In conclusion, immigration status determines access to health insurance and health programs in the United States, generating what could be called a hierarchy of health rights. 

At the top are citizens (native or naturalized), who have full access to Medicaid, CHIP, and the Affordable Care Act (ACA, known as Obamacare). Less than 10% are uninsured, and most are covered by employer-sponsored insurance. Those who are excluded rely primarily on community clinics. 

 immigrants (documented permanent residents) face an intermediate situation. While some states include children and pregnant women in programs like Medicaid and CHIP, a five-year waiting period persists. to access Medicaid in several locations, as well as partial exclusion from ACA benefits. As a result, 21.7% of this population lacks health insurance, and their access to job-related coverage is more limited due to their concentration in precarious jobs. 
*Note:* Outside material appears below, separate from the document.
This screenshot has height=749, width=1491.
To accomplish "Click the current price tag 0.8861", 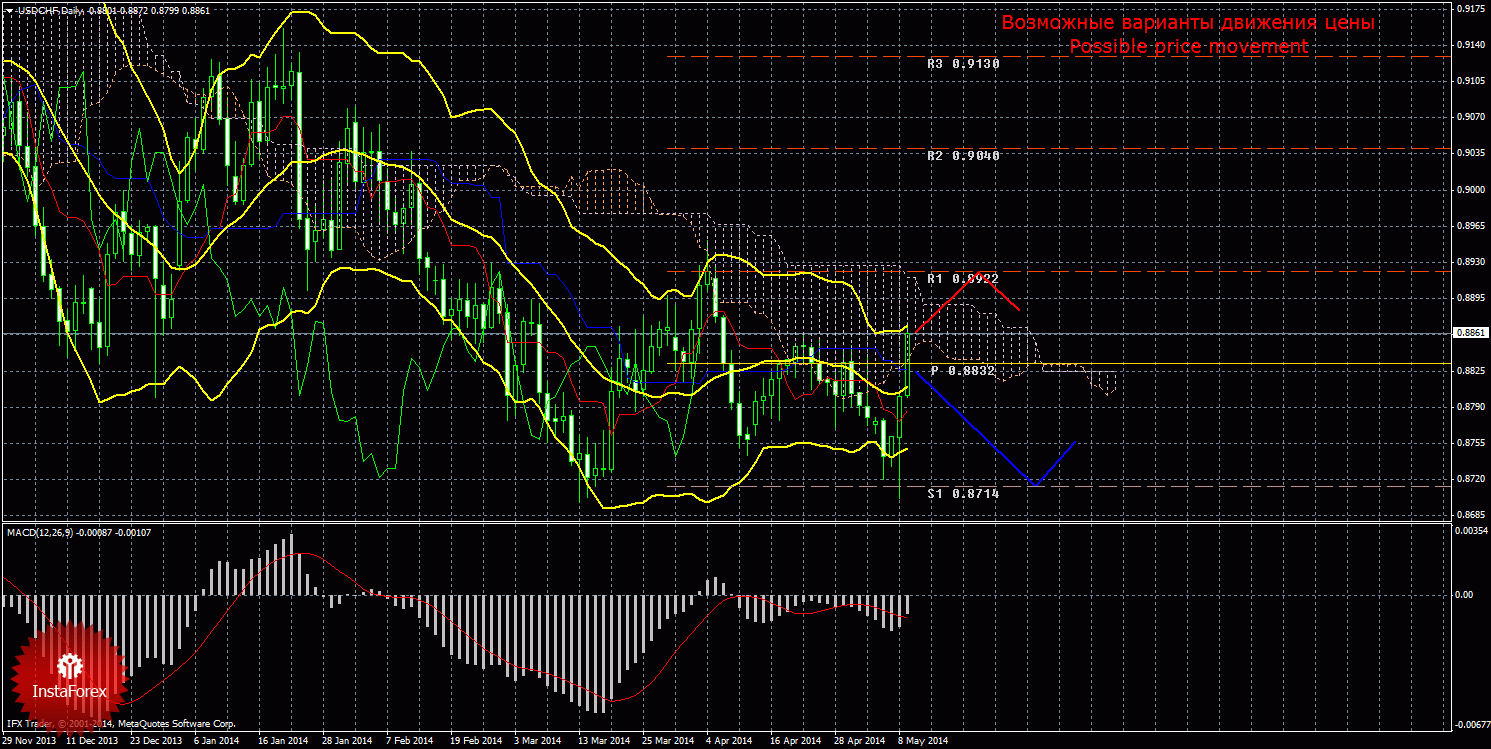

At the most vulnerable end of the spectrum are undocumented immigrants. Their access is restricted almost exclusively to emergencies covered by Medicaid, such as urgent childbirth or surgery, and in some states, it is minimally expanded through state programs. However, in the most restrictive states, only immediate emergencies are treated. 

42.5 % of the population is uninsured, meaning they are six times more likely to lack coverage than a citizen. This exclusion translates into a lack of preventive services and ongoing treatment, which increases late diagnoses, overuse of emergency rooms, and, consequently, healthcare costs.